If I had a dollar for every time some "well-connected insider" down here said the banks were about to open the REO floodgates ...
Trust no one! :)
Trust no one! :)
I agree 100%. I've talked to agents who "just got off the phone with an Asset Manager" and you get the floodgates are opening. Hasn't happened.
You can look at what trustee sales have happened (public records).. and then go look at if those properties have been listed (MLS). For the areas near population centers and active markets, You'll be sorely disapointed if you are expecting any huge number of REOs sitting in the wings outside of the normal float (in eviction, trash out, waiting for pricing, etc) and a few stragglers that are tied up due to various reasons.
Shadow inventory consists of the large amount of homes sitting on the sidelines that CAN be taken back by the banks but aren't. IMHO it does not generally consist of a large number of homes that have been taken back but aren't being sold (outside of the lag time for eviction, trash out, BPO, etc).

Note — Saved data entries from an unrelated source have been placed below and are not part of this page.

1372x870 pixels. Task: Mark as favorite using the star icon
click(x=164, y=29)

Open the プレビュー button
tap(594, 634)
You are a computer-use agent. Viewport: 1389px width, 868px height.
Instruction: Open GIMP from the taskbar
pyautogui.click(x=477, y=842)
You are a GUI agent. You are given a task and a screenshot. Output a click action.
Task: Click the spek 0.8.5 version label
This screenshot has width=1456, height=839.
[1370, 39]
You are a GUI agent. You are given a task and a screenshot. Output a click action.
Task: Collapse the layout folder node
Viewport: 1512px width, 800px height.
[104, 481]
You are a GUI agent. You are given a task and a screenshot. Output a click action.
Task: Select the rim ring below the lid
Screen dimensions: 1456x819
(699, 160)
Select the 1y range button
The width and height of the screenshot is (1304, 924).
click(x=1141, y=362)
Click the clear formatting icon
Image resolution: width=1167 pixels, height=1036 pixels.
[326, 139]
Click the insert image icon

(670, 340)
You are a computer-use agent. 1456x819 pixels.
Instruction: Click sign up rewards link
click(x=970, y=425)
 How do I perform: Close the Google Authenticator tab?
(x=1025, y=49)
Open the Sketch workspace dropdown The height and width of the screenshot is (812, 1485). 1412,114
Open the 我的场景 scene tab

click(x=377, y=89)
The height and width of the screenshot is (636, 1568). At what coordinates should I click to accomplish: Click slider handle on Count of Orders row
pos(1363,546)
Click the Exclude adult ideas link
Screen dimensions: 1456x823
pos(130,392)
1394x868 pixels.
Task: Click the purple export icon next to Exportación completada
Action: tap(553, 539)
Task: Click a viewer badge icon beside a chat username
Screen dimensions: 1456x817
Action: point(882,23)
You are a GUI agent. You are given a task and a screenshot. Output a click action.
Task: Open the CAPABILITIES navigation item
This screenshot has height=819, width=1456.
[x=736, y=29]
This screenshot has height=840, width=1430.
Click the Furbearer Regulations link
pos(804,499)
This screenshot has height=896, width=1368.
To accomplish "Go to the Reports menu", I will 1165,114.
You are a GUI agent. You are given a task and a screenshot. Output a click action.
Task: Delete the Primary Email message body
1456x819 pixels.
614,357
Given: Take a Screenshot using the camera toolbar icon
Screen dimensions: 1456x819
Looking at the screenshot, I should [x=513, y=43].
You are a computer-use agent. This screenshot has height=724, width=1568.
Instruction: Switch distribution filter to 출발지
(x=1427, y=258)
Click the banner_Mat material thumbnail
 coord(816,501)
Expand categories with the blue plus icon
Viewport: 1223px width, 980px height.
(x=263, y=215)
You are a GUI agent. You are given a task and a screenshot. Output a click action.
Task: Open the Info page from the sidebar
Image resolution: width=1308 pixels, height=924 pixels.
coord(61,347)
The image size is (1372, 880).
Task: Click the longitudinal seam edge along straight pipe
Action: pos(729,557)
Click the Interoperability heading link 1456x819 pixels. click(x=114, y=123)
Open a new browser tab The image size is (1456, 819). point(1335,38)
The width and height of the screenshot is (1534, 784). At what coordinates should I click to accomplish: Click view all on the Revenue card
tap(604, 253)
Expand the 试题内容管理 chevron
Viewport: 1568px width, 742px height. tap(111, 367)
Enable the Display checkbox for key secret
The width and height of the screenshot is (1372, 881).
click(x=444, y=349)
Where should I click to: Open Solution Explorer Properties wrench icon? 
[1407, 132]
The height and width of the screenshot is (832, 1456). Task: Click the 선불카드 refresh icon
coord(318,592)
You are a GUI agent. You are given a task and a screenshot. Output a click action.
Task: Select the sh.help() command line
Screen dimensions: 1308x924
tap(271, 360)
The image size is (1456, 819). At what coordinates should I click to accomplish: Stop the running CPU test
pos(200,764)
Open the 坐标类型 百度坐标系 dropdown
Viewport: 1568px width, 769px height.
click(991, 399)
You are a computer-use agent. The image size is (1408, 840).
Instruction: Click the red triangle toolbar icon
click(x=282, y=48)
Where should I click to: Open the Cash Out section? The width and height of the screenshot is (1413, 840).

This is a reason I follow trustee sales with these graphs, they are the leading indicators of "near" future inventory:
http://effectivedemand.blogspot.com/2009...
Trust no one! :)
"In God we trust. Everyone else, bring data." That's our moto and I'm sticking w/ it. I'll believe the flood gate claim when I see it. People were claiming the flood gate would get open in June. June came and went w/out a peep.
for now we have a 'shadow tsunami'
This was already posted on another thread by a intuitive poster but if you look at the stats for june trustee sales it was the largest increase for a long long time.